Greater celandine. The sap is as orange as the roots
Today I come to you directly from a jolly therapy session; half an hour of poking around at our big orange jasmine, scraping off the scale. The therapy is for the plant, not me – those houseplant gurus are thinking wishfully when they say this kind of screwing around has a calming effect. But it does remind me to remind you to go peer closely at your indoor greenery for signs of unwanted life. Midwinter is explosion time for aphids, whiteflies and scale. Like all of us, the plants have had it with short dark days and dry stale air.
The jasmine, a murraya, actually, is also getting a course of drenchings with insecticidal soap. You know the drill: Put the plant in the tub. Spray the hell out of it, being sure to get the undersides of the leaves. Leave it in place overnight. Next day, put a sheet of plastic over the pot surface to protect the soil, weight it with a few shampoo bottles or whatever, so it doesn’t slip, then draw the curtains and give the plant a long, gentle, tepid shower.

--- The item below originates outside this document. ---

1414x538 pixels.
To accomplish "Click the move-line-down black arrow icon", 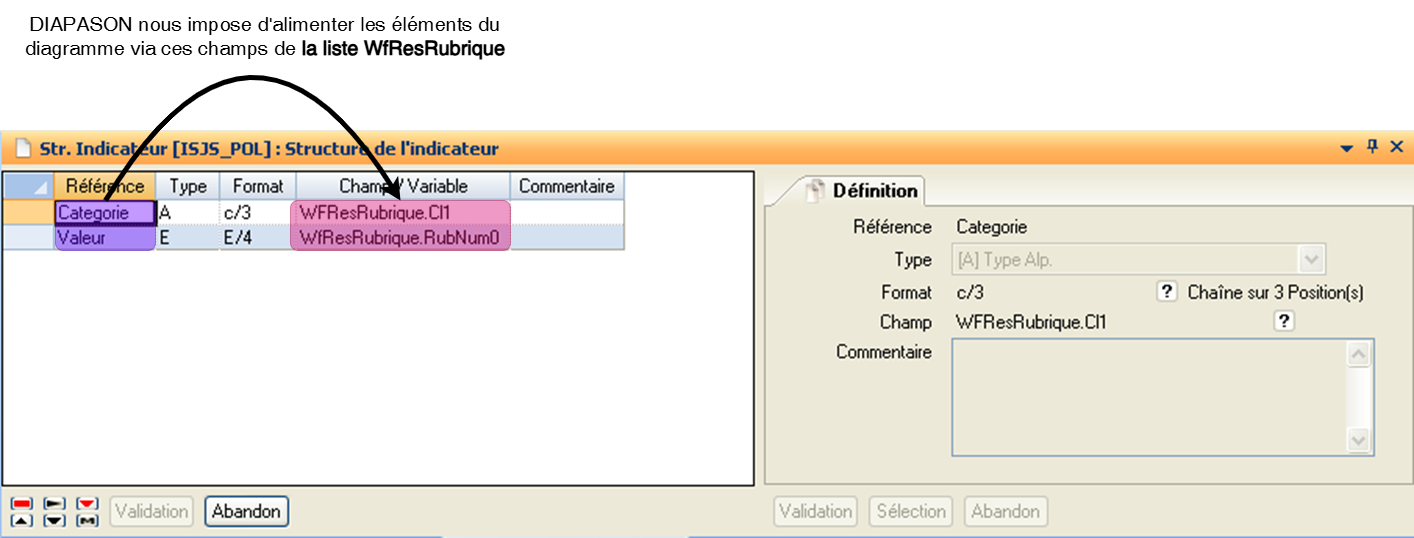I will coord(55,520).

Is that it? No it’s not. Once there are enough bugs to see, there are enough bugs to breed, and it usually takes 2 or 3 treatments to get rid of them. Why bother? In the case of the murraya, fragrant flowers all year round, in batches every couple of months. The full name is Murraya paniculata, and they are not all that uncommon – I got mine at a local nursery that offers them every winter.
BTW, the shower part is a good idea even for plants that don’t have bugs… not only will they look better without dust, they’ll be able to absorb more sunlight. Needless to say, this advice does not apply to cactus or to damp-hating succulents like aloes and jades.
* Nothing like fooling around with the houseplants to make you want to head outdoors, to refill the birdfeeder if nothing more. And while we’re out here, allow me to recommend the hanging wire mesh conical collapsing basket model, currently playing at a hardware store near you. They’re terrif: unobtrusive, welcoming to multiple birds and difficult for squirrels to get at – — also hard for larger perching birds, as we discovered by watching one poor female cardinal ( the winter’s loveliest bird, in my opinion) swooping hopefully by the sides without being able to land. To solve this problem , stick a few lengths of thin bamboo stake through the mesh, letting them protrude just a few inches on each side. As long as you choose a very thin stakes, the perches are too flimsy to support anything bigger than a bird.
* And finally, a nice tidbit for lovers of Jamaican food: there is suddenly quite a bit of goat meat around, probably a happy outgrowth of the goat cheese boom. This is not tender young kid, it’s grown goat. Wonderful for curries and stews, but tough and I do mean tough. You’d think a 2 inch piece of anything would get tender after 2 and a half hours of stewing, but if you were thinking about goat you’d be wrong. Don’t forget to start dinner early.